··· Records for processing

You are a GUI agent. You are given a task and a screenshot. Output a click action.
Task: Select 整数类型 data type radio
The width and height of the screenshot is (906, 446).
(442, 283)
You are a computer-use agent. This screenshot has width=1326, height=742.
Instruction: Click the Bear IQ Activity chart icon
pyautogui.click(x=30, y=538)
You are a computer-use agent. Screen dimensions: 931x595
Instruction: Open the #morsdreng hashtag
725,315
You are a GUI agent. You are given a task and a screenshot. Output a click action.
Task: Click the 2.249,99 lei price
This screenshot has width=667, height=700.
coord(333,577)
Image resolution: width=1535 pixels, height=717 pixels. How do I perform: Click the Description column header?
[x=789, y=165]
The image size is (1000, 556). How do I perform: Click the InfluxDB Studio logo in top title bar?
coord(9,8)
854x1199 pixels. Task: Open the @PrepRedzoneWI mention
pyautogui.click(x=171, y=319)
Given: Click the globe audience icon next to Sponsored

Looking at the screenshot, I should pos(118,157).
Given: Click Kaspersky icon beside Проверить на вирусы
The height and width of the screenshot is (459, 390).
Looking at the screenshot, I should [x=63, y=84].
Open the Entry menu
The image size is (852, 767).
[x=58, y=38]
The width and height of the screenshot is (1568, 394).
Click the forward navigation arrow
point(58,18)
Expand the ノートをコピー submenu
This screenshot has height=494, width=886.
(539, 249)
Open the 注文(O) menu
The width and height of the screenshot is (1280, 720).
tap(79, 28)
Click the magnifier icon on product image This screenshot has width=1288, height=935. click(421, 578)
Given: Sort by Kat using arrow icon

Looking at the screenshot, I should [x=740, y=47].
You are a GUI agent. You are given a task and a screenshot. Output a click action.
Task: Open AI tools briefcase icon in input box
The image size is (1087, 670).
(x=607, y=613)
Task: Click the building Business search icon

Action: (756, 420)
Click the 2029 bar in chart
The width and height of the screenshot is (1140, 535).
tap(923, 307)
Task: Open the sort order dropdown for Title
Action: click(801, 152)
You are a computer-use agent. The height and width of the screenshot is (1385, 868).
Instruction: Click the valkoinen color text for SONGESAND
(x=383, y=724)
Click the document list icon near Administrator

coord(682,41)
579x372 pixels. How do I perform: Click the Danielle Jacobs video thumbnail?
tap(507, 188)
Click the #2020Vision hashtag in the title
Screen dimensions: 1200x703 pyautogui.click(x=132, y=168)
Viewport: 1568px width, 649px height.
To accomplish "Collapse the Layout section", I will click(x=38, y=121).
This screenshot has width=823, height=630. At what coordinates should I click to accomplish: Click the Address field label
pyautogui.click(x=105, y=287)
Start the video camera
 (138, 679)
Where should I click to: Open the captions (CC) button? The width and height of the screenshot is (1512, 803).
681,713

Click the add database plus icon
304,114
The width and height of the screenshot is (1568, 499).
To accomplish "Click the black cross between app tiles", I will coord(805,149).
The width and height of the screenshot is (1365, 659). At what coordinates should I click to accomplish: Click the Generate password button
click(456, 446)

······

◆ **Task prompt**:
A line counts if it includes the string "will". State how many such lines the entries have, with no other text.

◆ **Solution below**:
2